Sheriff Criminal Appeal Court issues first judgment - refuses appeal against ‘excessive’ cumulo sentence

The Sheriff Criminal Appeal Court has issued its first judgment, refusing an appeal against sentence by a man who was convicted of assault and a statutory breach of the peace charge.

The appellant argued that the sentence of six months imposed on each of the two charges was “excessive” and that the sheriff had failed to take proper account of his period on remand, but the appeal sheriffs affirmed the sheriff’s sentences.

Sheriff Principal Mhairi Stephen QC and Sheriff Principal Craig Scott QC heard that the appellant, Robbie Robertson, was sentenced at Stirling Sheriff Court on 15 September 2015 to two periods of imprisonment to be served consecutively.

The first sentence was a period of 119 days for a contravention of section 38(1) of the Criminal Justice and Licensing (Scotland) Act 2010 by using threatening and abusive behaviour, acting in an aggressive manner towards CMcK, his ex-partner, at her home in Stirling - an offence committed while he was subject to two bail orders.

The sheriff selected a period of imprisonment of six months and then to reflect the plea at the intermediate diet applied 20% discount to reach 145 days; 45 of these days represented the bail aggravations. The sheriff then deducted the 26 days of the appellant’s remand.

The second sentence was one of 235 days, imposed in respect of two assaults against CMcK at her home and a visitor to her home and while the appellant was subject to three bail orders, which was to run consecutively to the period of the sentence on the section 38 charge.

The sentence selected attributed 36 days on each charge to the bail aggravations. The sheriff applied a 25% discount for the plea at the intermediate diet and then reduced the period of imprisonment by 37 days to reflect the period, which the sheriff had been advised by the defence agent, was the period of remand - although it later became apparent that the period on remand had in fact been 27 days.

The appellant challenged the cumulo sentence of 354 days imprisonment imposed on the two complaints, arguing that the starting point of 12 months was “excessive” in circumstances where the conduct of the appellant had not caused injury to either of the complainers.

However, the appeal sheriffs observed that the sheriff, in determining that a sentence of six months imprisonment on each charge was appropriate, took account of the accused’s record, which disclosed “persistent offending against the same complainer”.

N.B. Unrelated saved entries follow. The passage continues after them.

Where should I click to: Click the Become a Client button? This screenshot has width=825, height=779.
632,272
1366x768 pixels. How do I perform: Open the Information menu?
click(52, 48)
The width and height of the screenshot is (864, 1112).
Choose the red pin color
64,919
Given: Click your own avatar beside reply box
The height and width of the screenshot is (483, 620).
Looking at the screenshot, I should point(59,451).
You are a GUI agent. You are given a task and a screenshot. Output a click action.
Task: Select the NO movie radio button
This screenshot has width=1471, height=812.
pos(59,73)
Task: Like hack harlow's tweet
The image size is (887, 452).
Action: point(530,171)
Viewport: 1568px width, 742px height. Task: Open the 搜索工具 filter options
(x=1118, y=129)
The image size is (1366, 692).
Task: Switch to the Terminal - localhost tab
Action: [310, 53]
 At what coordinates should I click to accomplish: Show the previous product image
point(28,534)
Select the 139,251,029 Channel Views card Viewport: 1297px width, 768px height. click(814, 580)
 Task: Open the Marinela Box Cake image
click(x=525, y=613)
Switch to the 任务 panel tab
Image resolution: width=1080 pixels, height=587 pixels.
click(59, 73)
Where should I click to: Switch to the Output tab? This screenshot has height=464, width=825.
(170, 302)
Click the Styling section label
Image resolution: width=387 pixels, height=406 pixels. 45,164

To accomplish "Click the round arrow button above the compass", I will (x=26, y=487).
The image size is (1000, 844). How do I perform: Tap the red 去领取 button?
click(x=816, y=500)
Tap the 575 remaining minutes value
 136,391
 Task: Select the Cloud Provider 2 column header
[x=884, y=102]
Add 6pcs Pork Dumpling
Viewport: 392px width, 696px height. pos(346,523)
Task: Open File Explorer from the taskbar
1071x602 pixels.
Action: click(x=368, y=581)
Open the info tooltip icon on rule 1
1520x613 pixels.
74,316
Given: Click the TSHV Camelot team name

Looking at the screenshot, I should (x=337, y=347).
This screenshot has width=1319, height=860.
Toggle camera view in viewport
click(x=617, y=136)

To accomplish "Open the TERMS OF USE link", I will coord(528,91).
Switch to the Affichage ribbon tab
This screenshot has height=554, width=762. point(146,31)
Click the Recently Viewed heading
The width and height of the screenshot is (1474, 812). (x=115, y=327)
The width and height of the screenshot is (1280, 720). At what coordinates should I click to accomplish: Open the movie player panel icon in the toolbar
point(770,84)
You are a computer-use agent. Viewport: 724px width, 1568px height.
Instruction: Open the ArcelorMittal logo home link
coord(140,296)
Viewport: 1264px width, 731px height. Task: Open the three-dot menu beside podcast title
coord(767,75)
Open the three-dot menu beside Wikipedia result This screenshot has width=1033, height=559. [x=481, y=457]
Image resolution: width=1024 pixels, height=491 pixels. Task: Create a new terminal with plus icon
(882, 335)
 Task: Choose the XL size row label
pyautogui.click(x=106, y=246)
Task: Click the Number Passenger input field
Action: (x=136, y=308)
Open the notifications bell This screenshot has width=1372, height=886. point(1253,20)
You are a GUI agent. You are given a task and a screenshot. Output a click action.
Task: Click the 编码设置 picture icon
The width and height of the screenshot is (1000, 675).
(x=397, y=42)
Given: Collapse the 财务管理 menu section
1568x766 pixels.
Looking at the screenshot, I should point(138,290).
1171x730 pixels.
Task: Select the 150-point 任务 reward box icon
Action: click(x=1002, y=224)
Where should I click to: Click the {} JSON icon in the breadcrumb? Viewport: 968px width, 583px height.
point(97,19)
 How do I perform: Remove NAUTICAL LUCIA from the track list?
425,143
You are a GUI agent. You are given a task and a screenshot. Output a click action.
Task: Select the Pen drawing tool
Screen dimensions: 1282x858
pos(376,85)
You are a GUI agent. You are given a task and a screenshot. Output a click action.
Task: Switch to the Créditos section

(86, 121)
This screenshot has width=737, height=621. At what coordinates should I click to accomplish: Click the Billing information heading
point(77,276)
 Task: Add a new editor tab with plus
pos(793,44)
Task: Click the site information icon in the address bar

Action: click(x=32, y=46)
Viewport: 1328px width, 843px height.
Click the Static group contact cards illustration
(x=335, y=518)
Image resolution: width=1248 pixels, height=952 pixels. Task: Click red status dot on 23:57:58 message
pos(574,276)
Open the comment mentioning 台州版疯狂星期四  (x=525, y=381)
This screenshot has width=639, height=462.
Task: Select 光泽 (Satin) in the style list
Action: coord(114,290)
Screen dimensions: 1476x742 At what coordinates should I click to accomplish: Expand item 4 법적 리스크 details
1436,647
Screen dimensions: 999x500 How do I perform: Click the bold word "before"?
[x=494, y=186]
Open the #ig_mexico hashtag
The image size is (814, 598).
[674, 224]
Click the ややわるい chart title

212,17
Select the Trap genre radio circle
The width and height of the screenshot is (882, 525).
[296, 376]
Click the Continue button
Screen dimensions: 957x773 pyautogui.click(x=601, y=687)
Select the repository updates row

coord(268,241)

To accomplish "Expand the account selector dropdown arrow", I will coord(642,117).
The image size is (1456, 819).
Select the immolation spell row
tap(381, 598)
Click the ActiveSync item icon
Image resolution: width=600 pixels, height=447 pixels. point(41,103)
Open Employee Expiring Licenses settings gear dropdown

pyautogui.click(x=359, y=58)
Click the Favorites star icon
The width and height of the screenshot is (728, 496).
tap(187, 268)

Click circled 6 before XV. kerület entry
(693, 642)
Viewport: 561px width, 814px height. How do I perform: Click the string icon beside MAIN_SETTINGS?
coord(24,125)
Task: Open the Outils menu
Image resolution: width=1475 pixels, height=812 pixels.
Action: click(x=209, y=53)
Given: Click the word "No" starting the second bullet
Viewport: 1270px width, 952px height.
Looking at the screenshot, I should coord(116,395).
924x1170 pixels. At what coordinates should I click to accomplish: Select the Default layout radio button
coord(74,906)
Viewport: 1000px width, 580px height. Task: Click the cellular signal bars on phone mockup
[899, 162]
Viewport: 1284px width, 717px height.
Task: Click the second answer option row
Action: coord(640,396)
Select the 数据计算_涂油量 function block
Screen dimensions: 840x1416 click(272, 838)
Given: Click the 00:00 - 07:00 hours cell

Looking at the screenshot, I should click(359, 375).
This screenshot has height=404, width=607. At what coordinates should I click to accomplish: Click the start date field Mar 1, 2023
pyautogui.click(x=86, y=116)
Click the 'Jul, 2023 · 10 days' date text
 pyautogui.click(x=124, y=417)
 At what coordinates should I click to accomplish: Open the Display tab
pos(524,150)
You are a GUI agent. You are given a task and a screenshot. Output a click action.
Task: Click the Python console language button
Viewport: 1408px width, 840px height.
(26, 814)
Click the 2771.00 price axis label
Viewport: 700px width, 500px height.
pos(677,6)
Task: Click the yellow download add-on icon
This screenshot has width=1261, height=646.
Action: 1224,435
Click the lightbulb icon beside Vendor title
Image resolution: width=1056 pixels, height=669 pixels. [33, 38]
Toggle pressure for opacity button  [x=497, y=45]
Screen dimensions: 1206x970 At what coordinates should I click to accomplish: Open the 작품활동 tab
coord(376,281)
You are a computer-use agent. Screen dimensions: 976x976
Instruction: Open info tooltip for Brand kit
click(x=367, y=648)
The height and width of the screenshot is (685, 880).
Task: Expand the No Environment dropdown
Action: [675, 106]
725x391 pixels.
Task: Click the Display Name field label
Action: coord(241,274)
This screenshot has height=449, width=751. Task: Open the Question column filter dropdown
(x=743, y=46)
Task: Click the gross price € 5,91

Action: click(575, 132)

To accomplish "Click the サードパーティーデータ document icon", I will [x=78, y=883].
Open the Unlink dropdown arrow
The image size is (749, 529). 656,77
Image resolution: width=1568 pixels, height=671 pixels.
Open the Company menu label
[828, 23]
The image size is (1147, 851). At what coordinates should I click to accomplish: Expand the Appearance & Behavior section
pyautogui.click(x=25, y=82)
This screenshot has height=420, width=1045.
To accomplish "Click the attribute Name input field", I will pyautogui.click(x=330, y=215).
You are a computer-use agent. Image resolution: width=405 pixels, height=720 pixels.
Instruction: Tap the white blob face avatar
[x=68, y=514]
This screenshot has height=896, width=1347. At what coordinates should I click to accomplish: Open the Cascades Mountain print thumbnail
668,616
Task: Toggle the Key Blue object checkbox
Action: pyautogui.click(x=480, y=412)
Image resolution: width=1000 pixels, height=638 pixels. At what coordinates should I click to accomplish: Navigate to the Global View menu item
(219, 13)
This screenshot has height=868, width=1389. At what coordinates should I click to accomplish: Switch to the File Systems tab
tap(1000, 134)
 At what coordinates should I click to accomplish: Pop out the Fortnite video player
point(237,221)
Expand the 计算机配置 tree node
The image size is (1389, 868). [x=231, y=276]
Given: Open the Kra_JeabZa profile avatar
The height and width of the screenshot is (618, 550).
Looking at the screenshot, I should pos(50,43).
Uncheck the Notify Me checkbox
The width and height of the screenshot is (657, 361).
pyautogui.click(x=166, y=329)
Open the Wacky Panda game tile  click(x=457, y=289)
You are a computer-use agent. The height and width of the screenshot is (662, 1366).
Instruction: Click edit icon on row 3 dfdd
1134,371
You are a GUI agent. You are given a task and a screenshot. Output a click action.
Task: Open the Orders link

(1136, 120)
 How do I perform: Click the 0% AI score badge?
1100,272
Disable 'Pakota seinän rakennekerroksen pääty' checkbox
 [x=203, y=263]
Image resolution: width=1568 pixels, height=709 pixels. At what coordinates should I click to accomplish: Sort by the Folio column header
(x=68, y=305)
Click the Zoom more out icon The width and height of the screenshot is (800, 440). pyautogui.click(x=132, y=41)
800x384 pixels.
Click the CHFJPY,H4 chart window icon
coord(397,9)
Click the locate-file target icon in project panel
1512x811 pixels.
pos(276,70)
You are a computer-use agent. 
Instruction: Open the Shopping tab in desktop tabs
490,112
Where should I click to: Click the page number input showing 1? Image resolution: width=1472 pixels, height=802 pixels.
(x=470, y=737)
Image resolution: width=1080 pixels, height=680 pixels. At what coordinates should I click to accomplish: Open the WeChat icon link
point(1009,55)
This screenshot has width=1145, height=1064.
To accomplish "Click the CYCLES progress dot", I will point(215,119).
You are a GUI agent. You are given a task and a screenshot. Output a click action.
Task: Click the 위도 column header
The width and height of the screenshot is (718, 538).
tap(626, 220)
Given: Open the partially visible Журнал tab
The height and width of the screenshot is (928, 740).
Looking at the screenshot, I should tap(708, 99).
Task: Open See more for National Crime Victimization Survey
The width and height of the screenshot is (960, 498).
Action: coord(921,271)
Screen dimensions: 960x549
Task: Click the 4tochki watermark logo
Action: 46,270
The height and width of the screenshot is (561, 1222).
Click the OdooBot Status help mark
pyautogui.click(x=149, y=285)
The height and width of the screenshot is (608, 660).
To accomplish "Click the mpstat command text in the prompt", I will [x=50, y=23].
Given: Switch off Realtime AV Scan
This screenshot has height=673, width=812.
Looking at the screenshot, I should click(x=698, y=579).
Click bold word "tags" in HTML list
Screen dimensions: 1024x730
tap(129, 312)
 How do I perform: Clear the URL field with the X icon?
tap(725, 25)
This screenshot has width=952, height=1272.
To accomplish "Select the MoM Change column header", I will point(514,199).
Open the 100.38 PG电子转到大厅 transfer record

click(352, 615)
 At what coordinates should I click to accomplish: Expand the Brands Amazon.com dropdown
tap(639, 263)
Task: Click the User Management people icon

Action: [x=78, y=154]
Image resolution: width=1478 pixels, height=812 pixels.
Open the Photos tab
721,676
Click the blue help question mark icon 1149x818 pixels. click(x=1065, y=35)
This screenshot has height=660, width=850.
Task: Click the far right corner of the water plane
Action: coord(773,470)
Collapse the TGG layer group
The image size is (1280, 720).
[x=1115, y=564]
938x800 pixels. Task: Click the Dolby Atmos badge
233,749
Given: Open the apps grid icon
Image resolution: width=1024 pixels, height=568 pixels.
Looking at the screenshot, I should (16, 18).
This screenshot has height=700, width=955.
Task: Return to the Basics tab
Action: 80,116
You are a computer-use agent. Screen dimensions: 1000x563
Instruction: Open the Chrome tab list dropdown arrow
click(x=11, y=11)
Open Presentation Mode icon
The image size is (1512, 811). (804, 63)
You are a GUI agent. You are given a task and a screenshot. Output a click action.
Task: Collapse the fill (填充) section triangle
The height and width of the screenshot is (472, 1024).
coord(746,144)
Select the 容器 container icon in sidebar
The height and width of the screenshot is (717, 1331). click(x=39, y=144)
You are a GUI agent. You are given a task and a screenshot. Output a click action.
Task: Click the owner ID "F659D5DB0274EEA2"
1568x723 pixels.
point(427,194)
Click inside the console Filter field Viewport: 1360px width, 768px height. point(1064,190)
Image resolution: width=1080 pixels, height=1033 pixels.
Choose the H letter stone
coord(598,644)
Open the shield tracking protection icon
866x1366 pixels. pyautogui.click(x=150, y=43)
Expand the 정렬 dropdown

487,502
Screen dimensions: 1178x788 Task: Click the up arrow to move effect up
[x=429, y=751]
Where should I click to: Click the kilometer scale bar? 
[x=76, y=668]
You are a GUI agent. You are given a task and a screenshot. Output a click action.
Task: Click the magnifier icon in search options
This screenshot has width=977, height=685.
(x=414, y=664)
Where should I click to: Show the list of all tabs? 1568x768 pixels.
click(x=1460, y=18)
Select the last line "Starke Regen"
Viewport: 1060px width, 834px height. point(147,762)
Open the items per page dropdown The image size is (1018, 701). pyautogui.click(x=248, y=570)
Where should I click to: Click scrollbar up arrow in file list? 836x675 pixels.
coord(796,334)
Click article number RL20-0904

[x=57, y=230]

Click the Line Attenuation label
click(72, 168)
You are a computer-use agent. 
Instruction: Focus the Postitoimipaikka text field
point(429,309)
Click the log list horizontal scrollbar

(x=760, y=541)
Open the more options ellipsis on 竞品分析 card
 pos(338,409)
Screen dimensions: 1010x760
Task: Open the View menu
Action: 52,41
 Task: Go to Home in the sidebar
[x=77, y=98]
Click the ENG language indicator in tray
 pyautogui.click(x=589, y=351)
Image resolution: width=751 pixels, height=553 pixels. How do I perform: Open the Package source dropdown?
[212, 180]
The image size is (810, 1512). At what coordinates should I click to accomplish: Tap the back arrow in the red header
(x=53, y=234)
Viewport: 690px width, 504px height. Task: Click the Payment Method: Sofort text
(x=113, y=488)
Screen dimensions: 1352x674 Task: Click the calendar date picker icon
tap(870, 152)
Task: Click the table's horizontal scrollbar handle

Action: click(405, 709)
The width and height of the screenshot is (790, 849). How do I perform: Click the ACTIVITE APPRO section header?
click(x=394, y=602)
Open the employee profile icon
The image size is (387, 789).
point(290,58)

In particular, this was his second conviction for domestic assault on the same complainer within a year, and a fourth conviction for a domestically aggravated crime of disorder.

Delivering the opinion of the court, Sheriff Principal Stephen said: “The sheriff clearly had regard to the need to protect CMcK from the accused’s behaviour. The appellant has numerous convictions for assault including one on indictment. The sheriff was therefore entitled to take the view that there was a need to protect the complainer and was justified in her conclusion that the appellant’s offending was escalating.”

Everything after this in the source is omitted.